Stored items:
__________________________________________________

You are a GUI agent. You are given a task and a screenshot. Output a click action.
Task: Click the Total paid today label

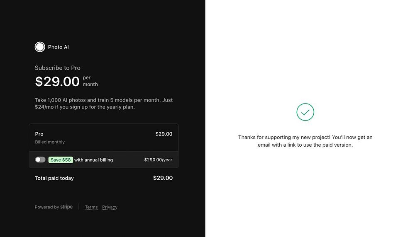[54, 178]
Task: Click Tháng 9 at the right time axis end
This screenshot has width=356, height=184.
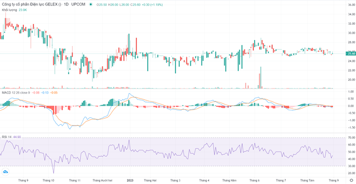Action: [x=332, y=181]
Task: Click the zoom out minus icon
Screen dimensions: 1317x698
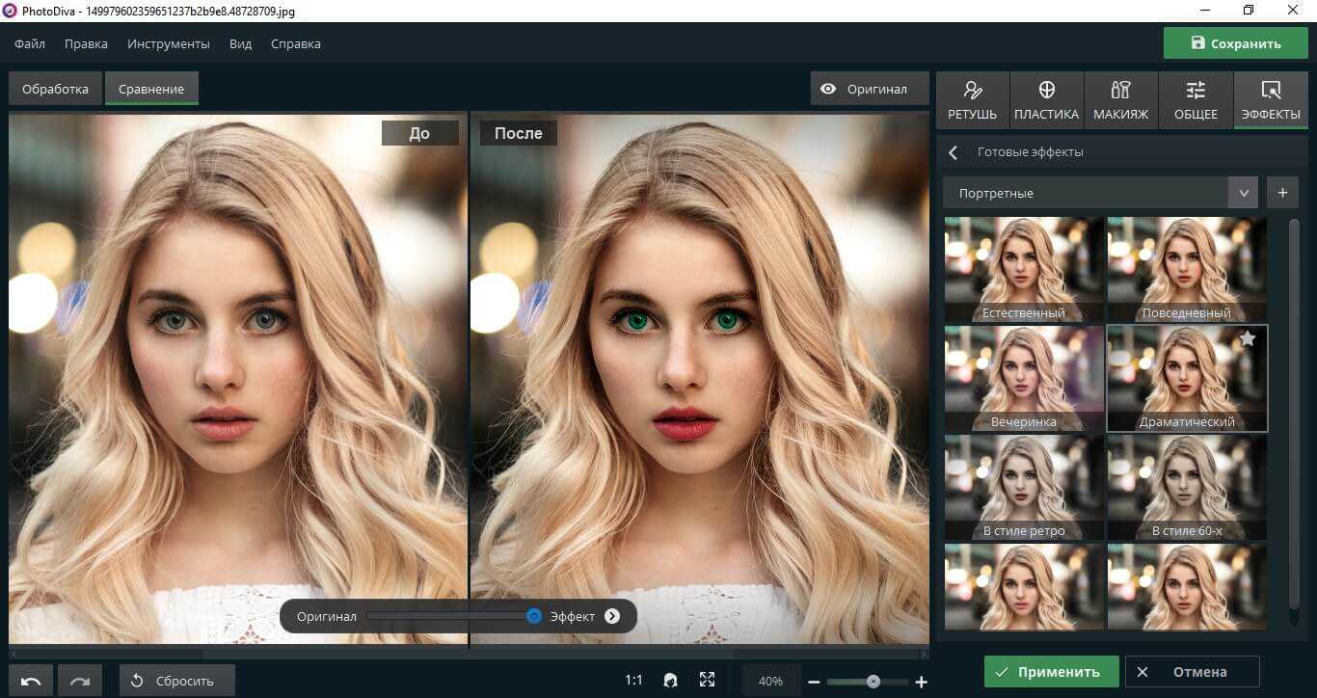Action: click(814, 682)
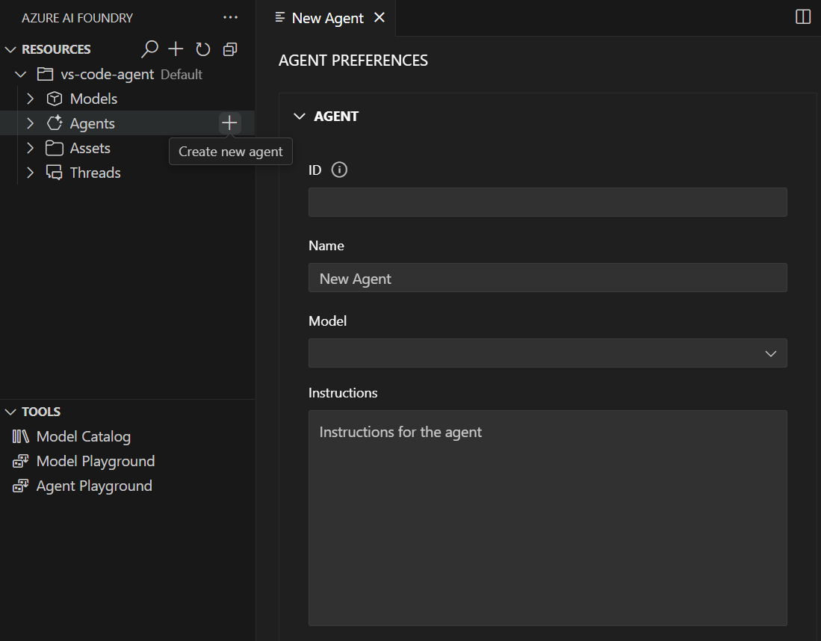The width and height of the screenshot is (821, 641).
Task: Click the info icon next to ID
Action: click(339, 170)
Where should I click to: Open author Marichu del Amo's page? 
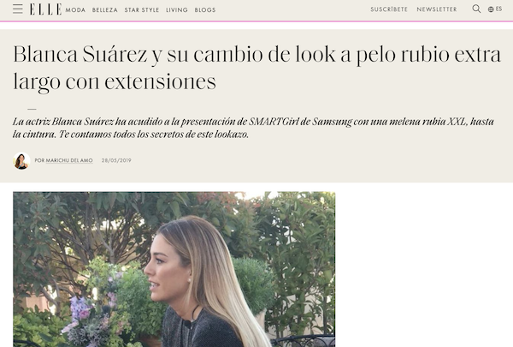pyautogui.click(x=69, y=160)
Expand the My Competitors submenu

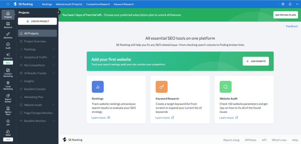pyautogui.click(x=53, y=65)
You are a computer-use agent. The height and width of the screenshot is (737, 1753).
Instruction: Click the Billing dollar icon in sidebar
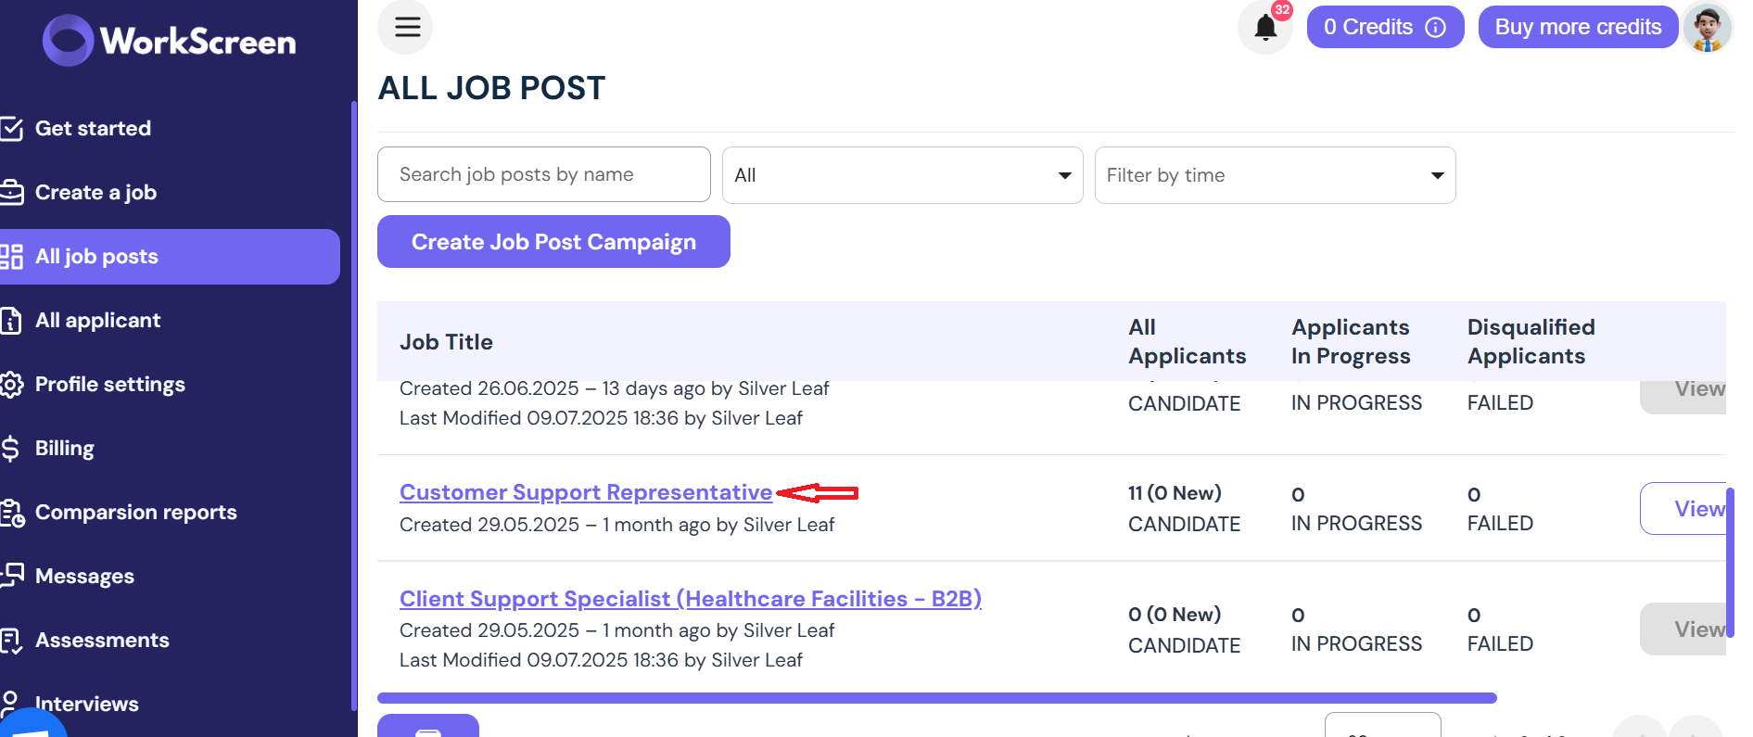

__________________________________________________

Task directions:
Without the pictures, copy out all the records above exactly.

Output of the task:
You are a GUI agent. You are given a task and a screenshot. Output a click action.
Task: Click the Total paid today label

[54, 178]
Task: Click Tháng 9 at the right time axis end
This screenshot has width=356, height=184.
Action: [x=332, y=181]
Task: Click the zoom out minus icon
Screen dimensions: 1317x698
Action: click(814, 682)
The width and height of the screenshot is (821, 641).
Task: Click the info icon next to ID
Action: click(339, 170)
Where should I click to: Open author Marichu del Amo's page? 
pyautogui.click(x=69, y=160)
Expand the My Competitors submenu

pyautogui.click(x=53, y=65)
You are a computer-use agent. The height and width of the screenshot is (737, 1753).
Instruction: Click the Billing dollar icon in sidebar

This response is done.